Yesterday I finished my new cable set, and tonight I fired up my tank light for the first time in almost a year. It performed perfectly. It was a beautiful night with the clouds being illuminated by a rising moon.....as well as the AN/VSS-3. I took a bunch of photos, but the auto setting on the camera does not do a good job of capturing the way the beam really looks, while showing the clouds at the same time. These were the only ones that came out ok with some level adjustments, and they are still not quite right. I'll try again tomorrow using manual settings. It was really a beautiful sight:

















Ahh what fun.

Charles


----------



## greenLED (Aug 12, 2006)

The Perseids have landed!!

:kewlpics:

Thanks for sharing


----------



## Steve77 (Aug 12, 2006)

:rock: I enjoyed the beamshots in your last thread on this light and I like these too. I can never get enough beamshot of this light. 

That first pic with it hitting the cloud says a thousand words ( like HOLY ****!, etc., etc.).

Have you ever done a side by side with a mere mortal light like a HF HID to give an idea of how much more awsome it is?
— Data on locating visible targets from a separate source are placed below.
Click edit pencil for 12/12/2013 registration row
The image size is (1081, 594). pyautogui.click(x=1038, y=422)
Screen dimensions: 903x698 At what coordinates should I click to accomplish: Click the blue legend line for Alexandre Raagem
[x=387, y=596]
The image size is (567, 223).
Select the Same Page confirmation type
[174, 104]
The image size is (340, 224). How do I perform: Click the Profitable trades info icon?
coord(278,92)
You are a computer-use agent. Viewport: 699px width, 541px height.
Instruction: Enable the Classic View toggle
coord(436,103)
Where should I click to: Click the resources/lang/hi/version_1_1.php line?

I'd love to see one of those.

Love those pics :goodjob:


----------



## lotsalumens (Aug 12, 2006)

Hi Steve,

Glad you enjoyed the photos! Funny you mentioned a showdown. I was actually thinking of pitting the VSS-3 against my 35/50w HID modified 15mcp Thor and my X990. The HID Thor on 35w should be comparable to the HF. Perhaps I'll try that tonight. The beam from the VSS-3 is such a pinpoint compared to those two that getting the exposure right may prove interesting. We'll see what happens!


Charles


----------



## tvodrd (Aug 12, 2006)

:thumbsup: Charles! I'm _considering_ dragging mine to the Phoenix get-together next weekend. 

Larry


----------



## lotsalumens (Aug 12, 2006)

Go for it!!! 

...and thanks again for re-machining the connector ring going to the light!

Thanks to Larry's excellent machining skills my cable now locks onto the light instead of being friction fit.


Charles


----------



## SmithB (Aug 12, 2006)

That's pretty cool, I guess...I mean...it's no Maglite, but whatareyagonna do?
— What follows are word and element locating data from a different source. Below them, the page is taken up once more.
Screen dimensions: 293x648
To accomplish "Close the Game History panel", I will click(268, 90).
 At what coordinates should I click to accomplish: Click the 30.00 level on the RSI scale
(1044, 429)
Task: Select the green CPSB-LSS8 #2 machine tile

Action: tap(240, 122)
Seriously though...saw one similar on E-Bay last week. I marked it, but it went more than I would want to spend without all the power related items.

http://cgi.ebay.com/ws/eBayISAPI.dll?ViewItem&ih=009&item=190015543080&rd=1&sspagename=STRK%3AMEWA%3AIT&rd=1


----------



## lotsalumens (Aug 12, 2006)

Yes that is the 2.2kW 230lb version. tvodrd, ShortArc and some others here have those. The tilt swivel on that particular unit is quite nice. Needs a big power supply.


cfb


----------



## lotsalumens (Aug 13, 2006)

Greetings HID enthusiasts,

Here is a shootout between the AN/VSS-3A tank searchlight, a 50 watt HID modified 15mcp Thor, and a 35 watt X990 HID. For anyone just tuning in, the VSS3 is a 1kW xenon short-arc infrared & visible searchlight that was used in tanks & helicopters. It can light things up miles away. This is not a fair shootout by any means, but in the true CPF tradition I felt the need to try it anyway.

First the contenders:






Now the target, in this case an old trailer about 100 yards away:






Now the first set of beamshots using a Nikon D100 set on manual so they are all the same exposure. Not that much difference you say? Ah just wait.
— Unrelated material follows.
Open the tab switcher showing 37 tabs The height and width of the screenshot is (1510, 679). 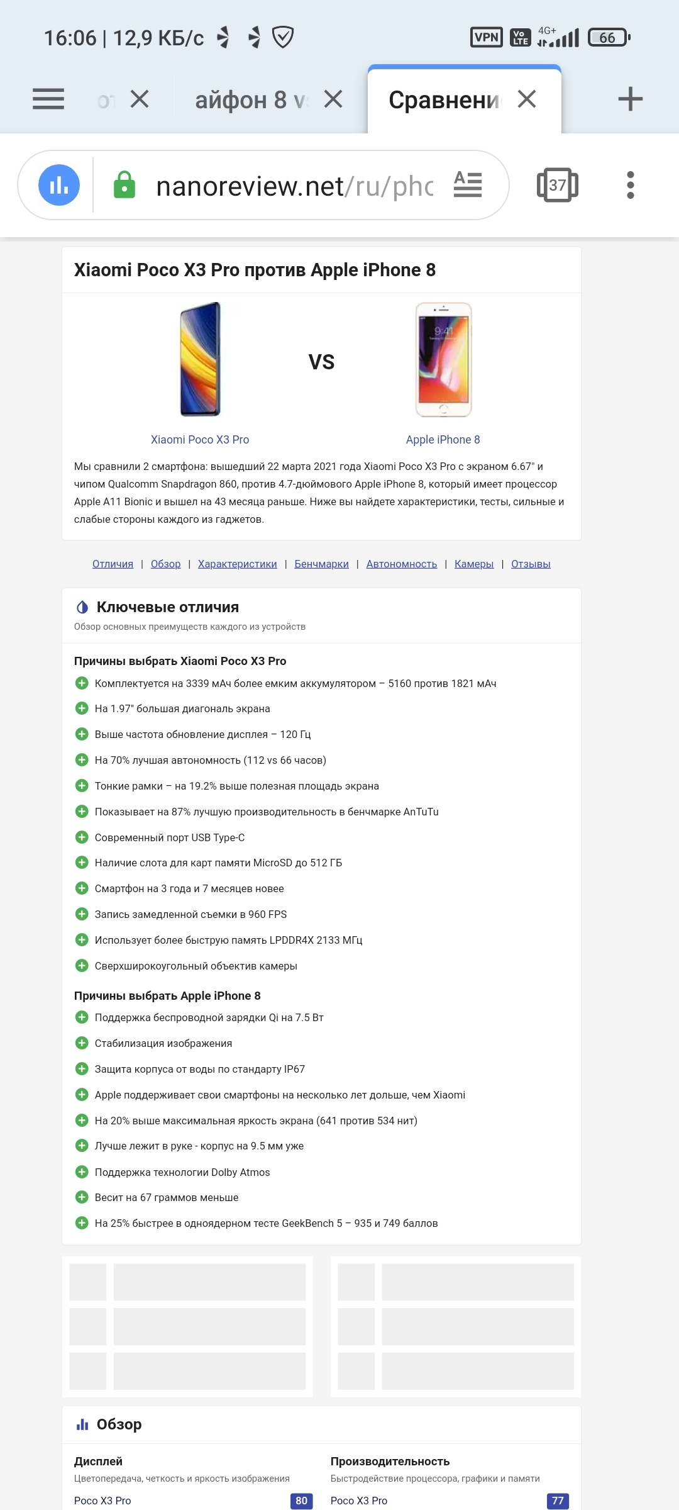[x=557, y=185]
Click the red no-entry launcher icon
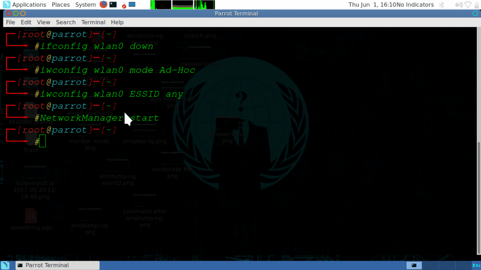 [x=124, y=5]
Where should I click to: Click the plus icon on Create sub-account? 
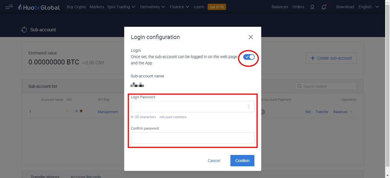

The interesting thing above is that in the original full resolution versions the middle of the trailer is totally blown out by the VSS-3A in the first exposure....i.e. the CCD in the camera is maxed out, and this was also apparent viewing the histogram. When I adjusted the camera exposure so that the VSS-3 shot was not overexposed, see what happens:





Guess that is a good illustration of what dynamic range is all about. Anyway to finish things off here are all three lights pointed skyward:






I will try some more shots in a week or two. 


cfb


----------



## Mike Painter (Aug 13, 2006)

Showdown? To paraphrase a line from a certain movie. "You call that a light? This is a light."


----------



## hogo (Aug 13, 2006)

good lord! that last picture is great, its like the other lights hardly show up.


----------



## Walt175 (Aug 13, 2006)

Are you SURE there are 3 lights pointing up? :laughing:


----------



## tvodrd (Aug 13, 2006)

Very kewl again!!!! (I gotta help you with a mount for that thing.  )

Larry


----------



## ShortArc (Aug 13, 2006)

Good job lotsalumens!!!

What was the bug to lumens ratio for each light? 

Willem.


----------



## Phased_Array (Aug 13, 2006)

Charles,
Excellent job of photo-documentation! Perfect exposure on that cloud shot, loved that. Just need to upgrade the expedient 'milkcrate/4 wheel dolly' apparatus.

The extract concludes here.